_ASSIGNMENT:_
Return the records verbatim from the line with "The height and width of the screenshot is (744, 965)." up to and including the line with "center [196, 50].", leaving out the pictures.

----- PROVIDED MATERIAL

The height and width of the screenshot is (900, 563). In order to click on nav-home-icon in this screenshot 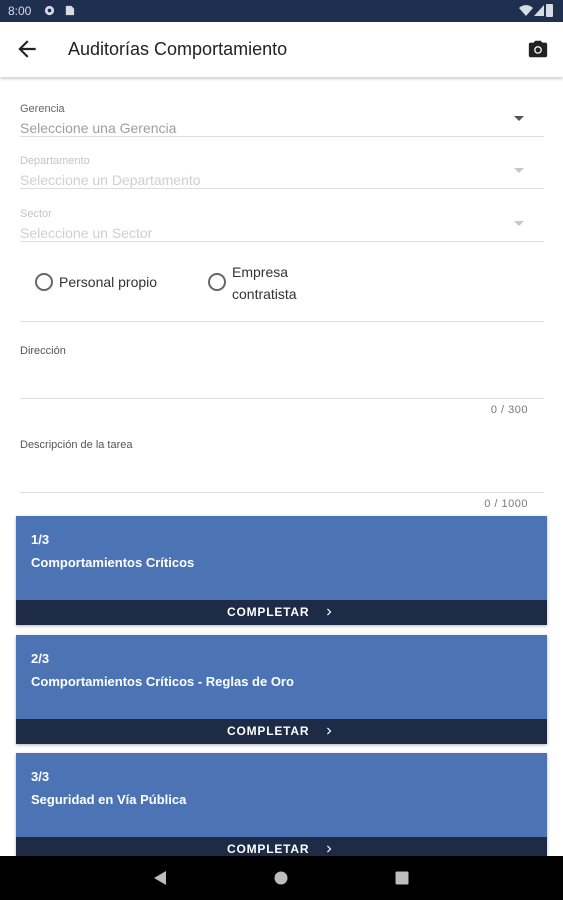, I will do `click(281, 878)`.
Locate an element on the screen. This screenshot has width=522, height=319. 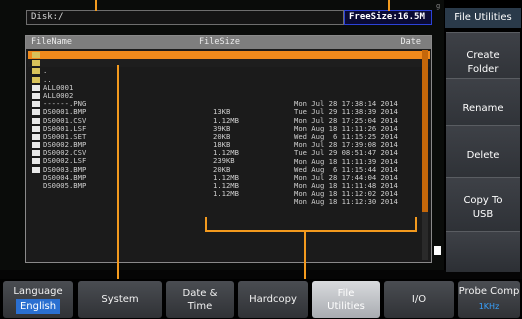
probe-comp-value: 1KHz is located at coordinates (489, 306).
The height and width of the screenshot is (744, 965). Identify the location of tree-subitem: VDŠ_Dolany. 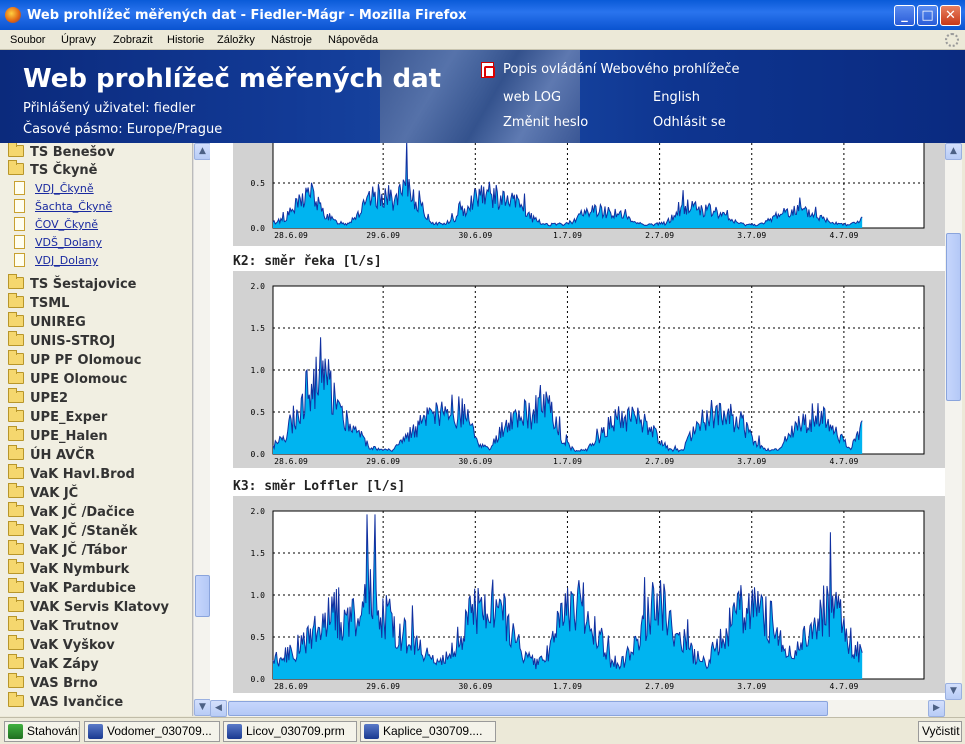
(58, 244).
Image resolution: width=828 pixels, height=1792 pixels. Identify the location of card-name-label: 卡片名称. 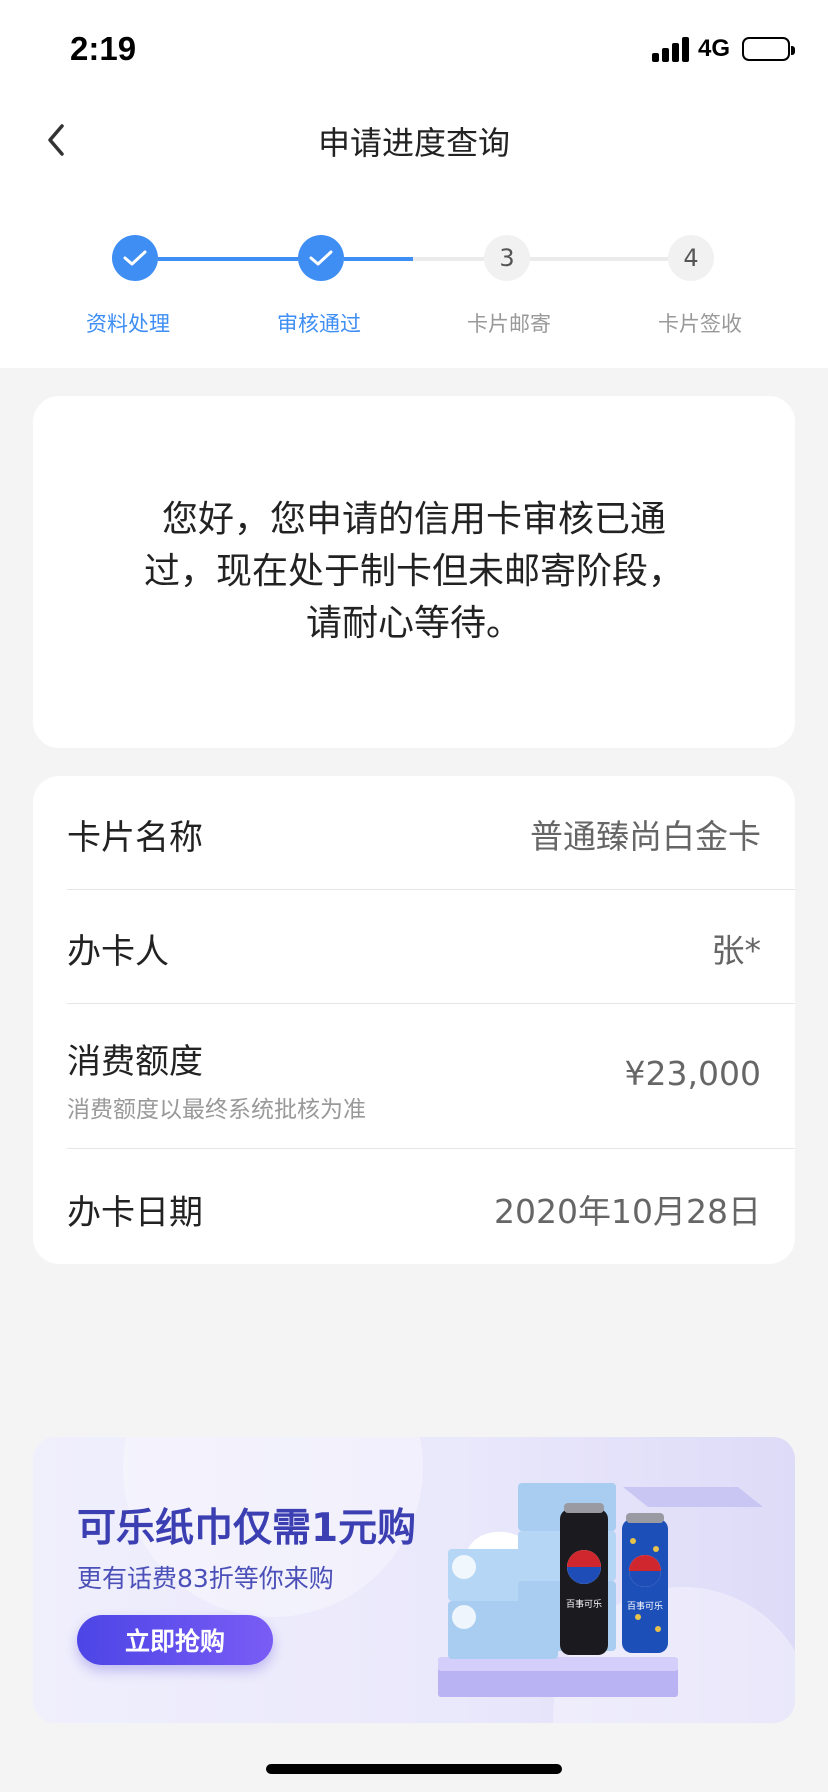
(135, 838).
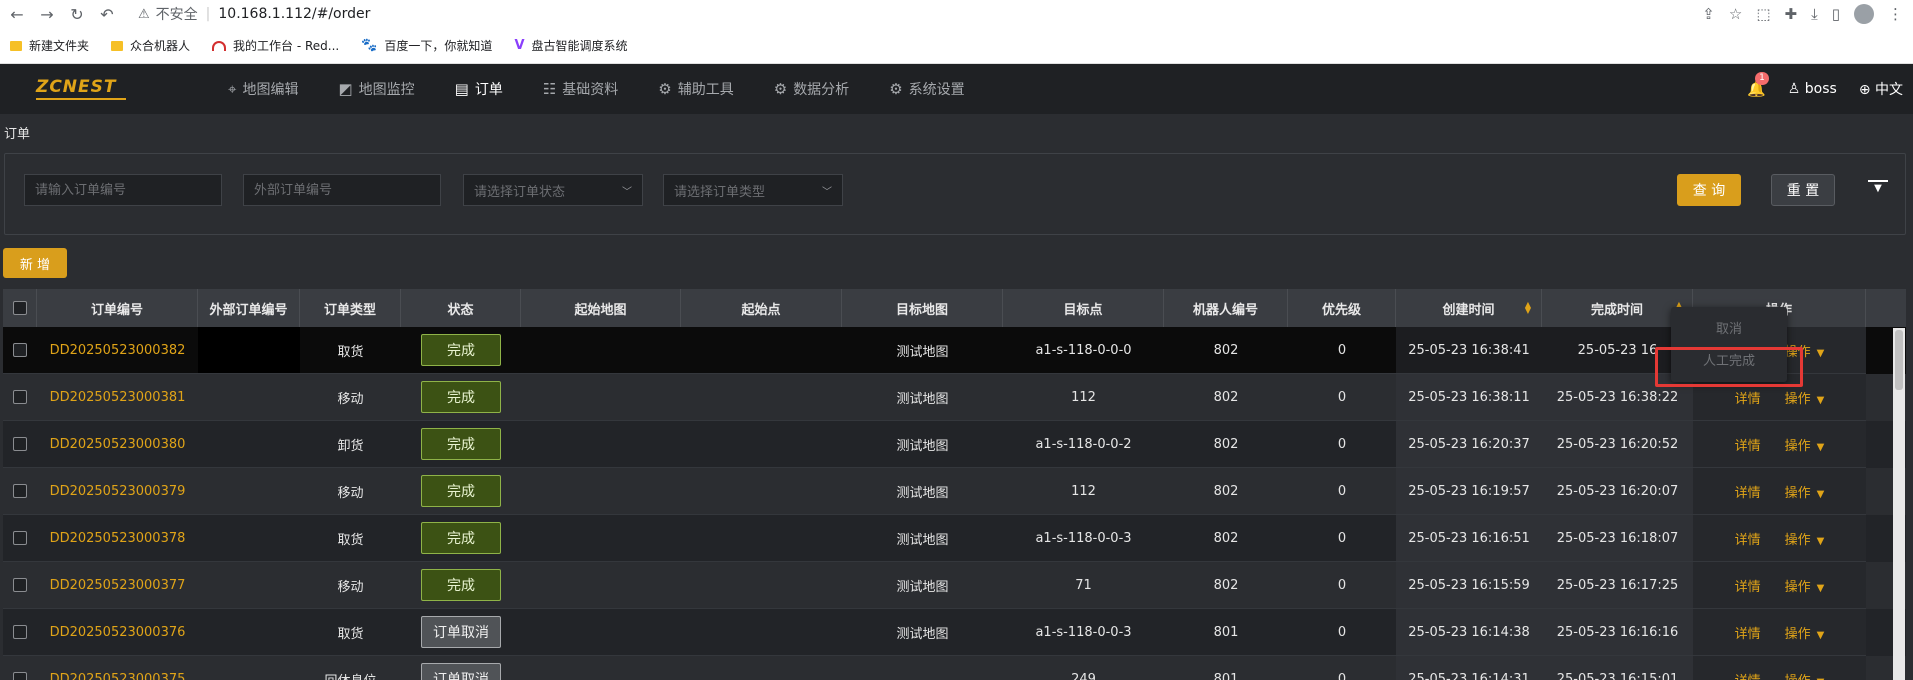 The image size is (1913, 680). I want to click on baidu-paw-icon: 🐾, so click(370, 46).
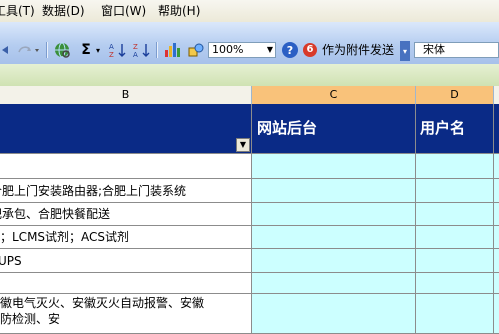  What do you see at coordinates (196, 50) in the screenshot?
I see `drawing-icon` at bounding box center [196, 50].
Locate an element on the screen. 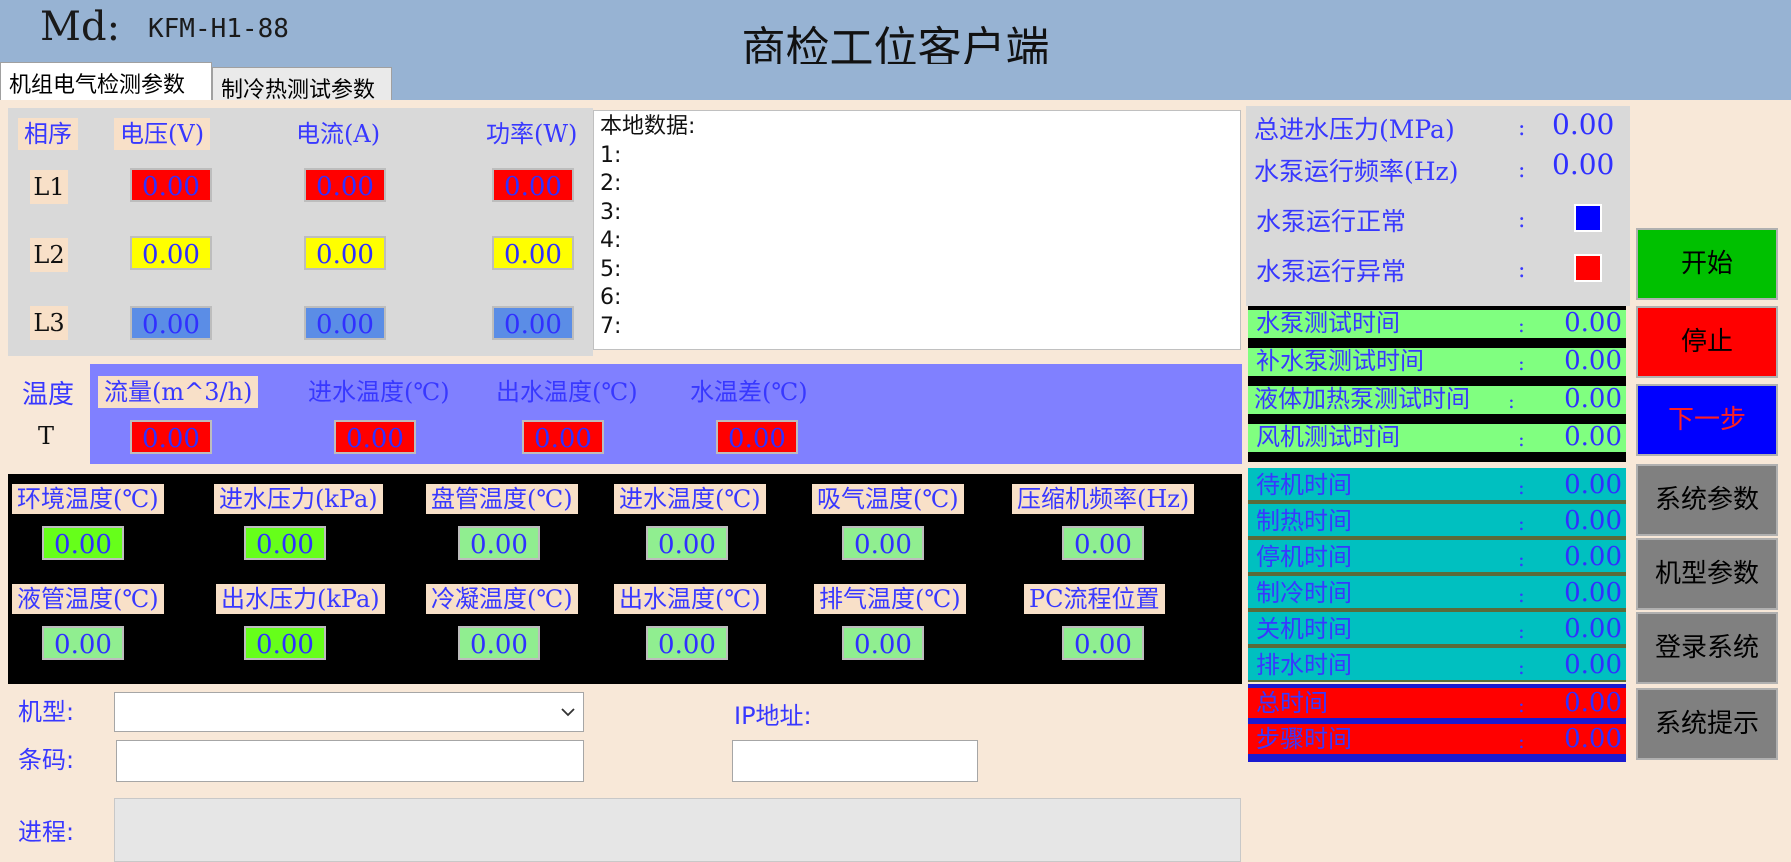  outlet-temp-value: 0.00 is located at coordinates (563, 437).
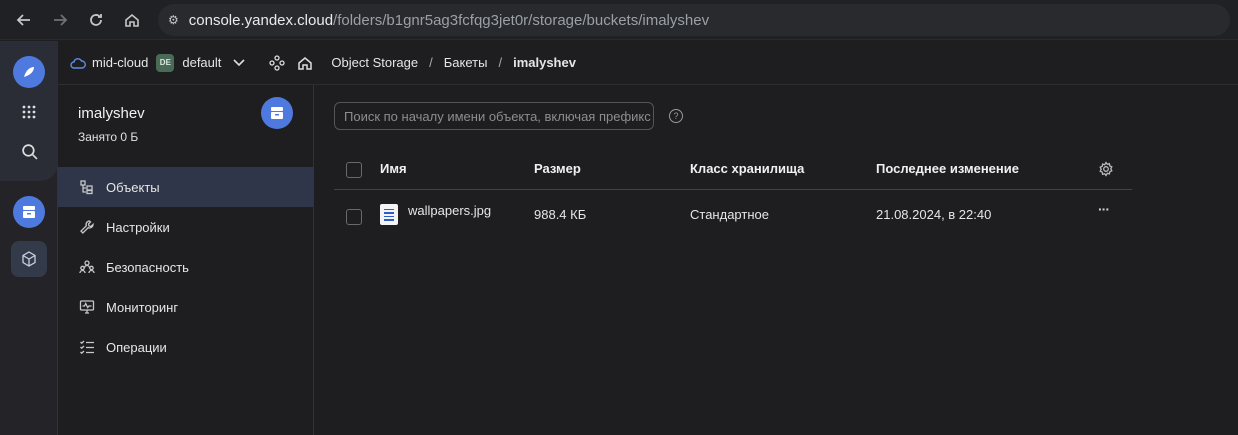 The image size is (1238, 435). What do you see at coordinates (278, 62) in the screenshot?
I see `hierarchy-icon` at bounding box center [278, 62].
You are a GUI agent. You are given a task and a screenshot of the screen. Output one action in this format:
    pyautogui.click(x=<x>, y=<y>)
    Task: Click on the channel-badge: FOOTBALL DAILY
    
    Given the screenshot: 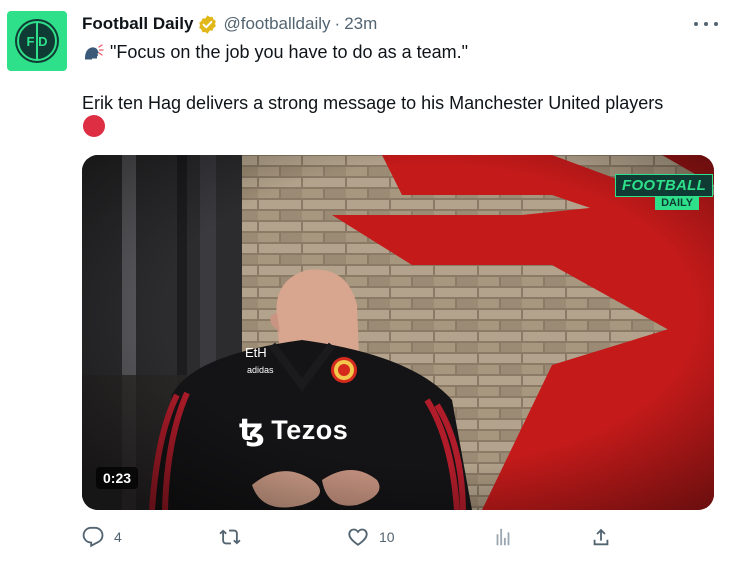 What is the action you would take?
    pyautogui.click(x=664, y=192)
    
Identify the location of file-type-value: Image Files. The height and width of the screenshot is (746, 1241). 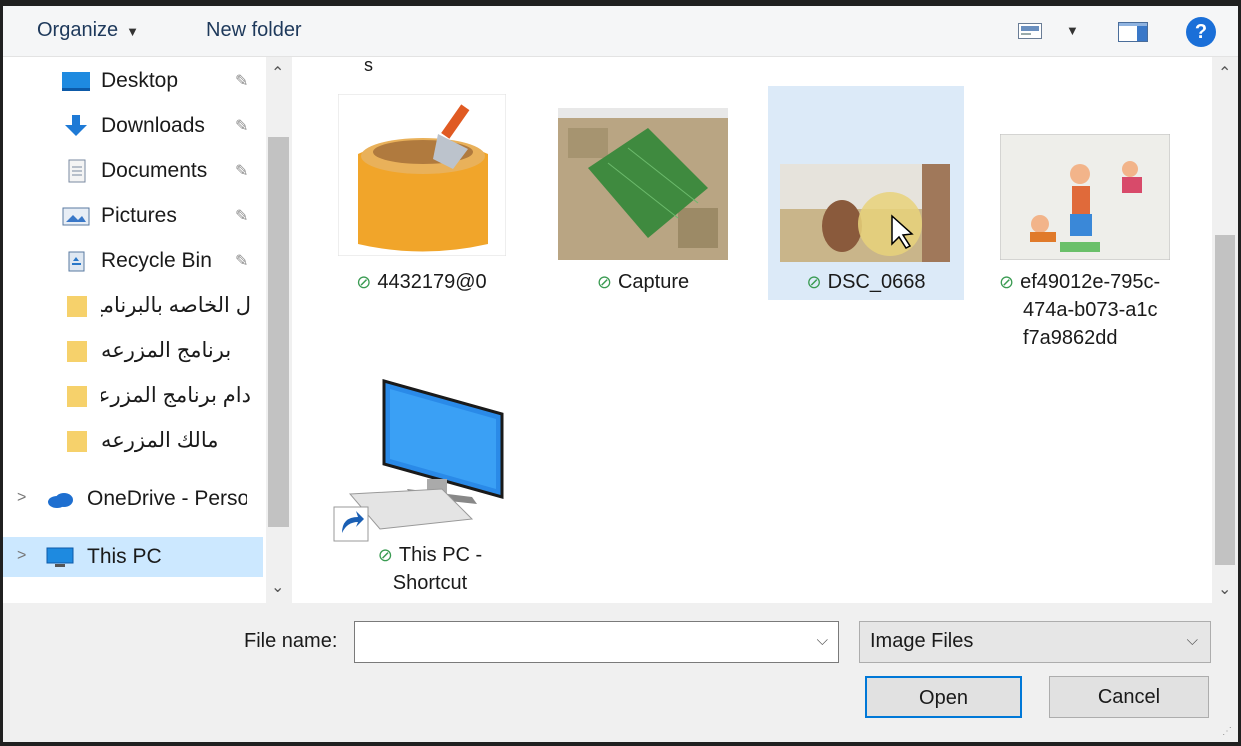
(922, 641).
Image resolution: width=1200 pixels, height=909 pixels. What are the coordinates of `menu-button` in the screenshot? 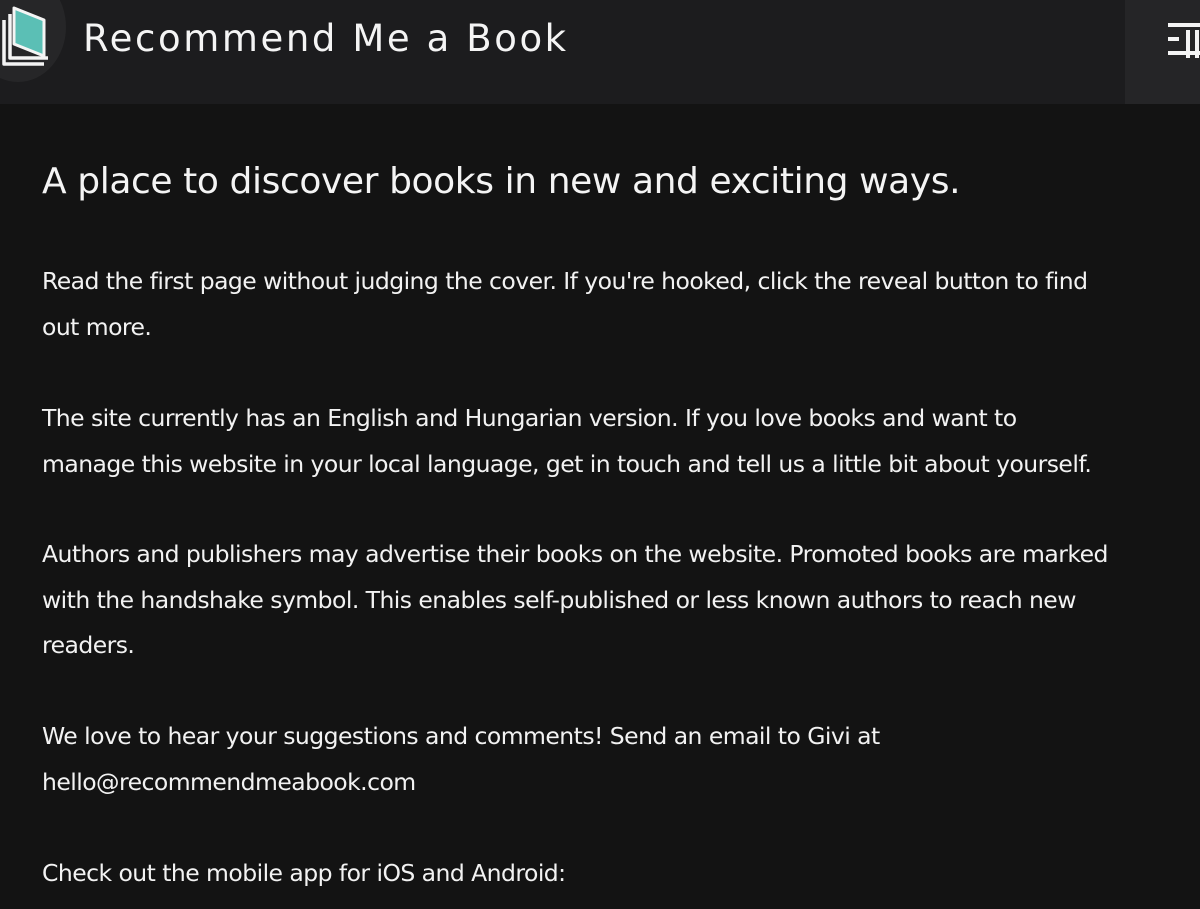 It's located at (1162, 52).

----------

_OUTPUT FOR THIS EXERCISE:_
The height and width of the screenshot is (744, 965). Identify the location of tree-subitem: VDŠ_Dolany. 
(58, 244).
Image resolution: width=828 pixels, height=1792 pixels. Identify the location of card-name-label: 卡片名称. 
(135, 838).
 The image size is (1913, 680). I want to click on baidu-paw-icon: 🐾, so click(370, 46).
  What do you see at coordinates (196, 50) in the screenshot?
I see `drawing-icon` at bounding box center [196, 50].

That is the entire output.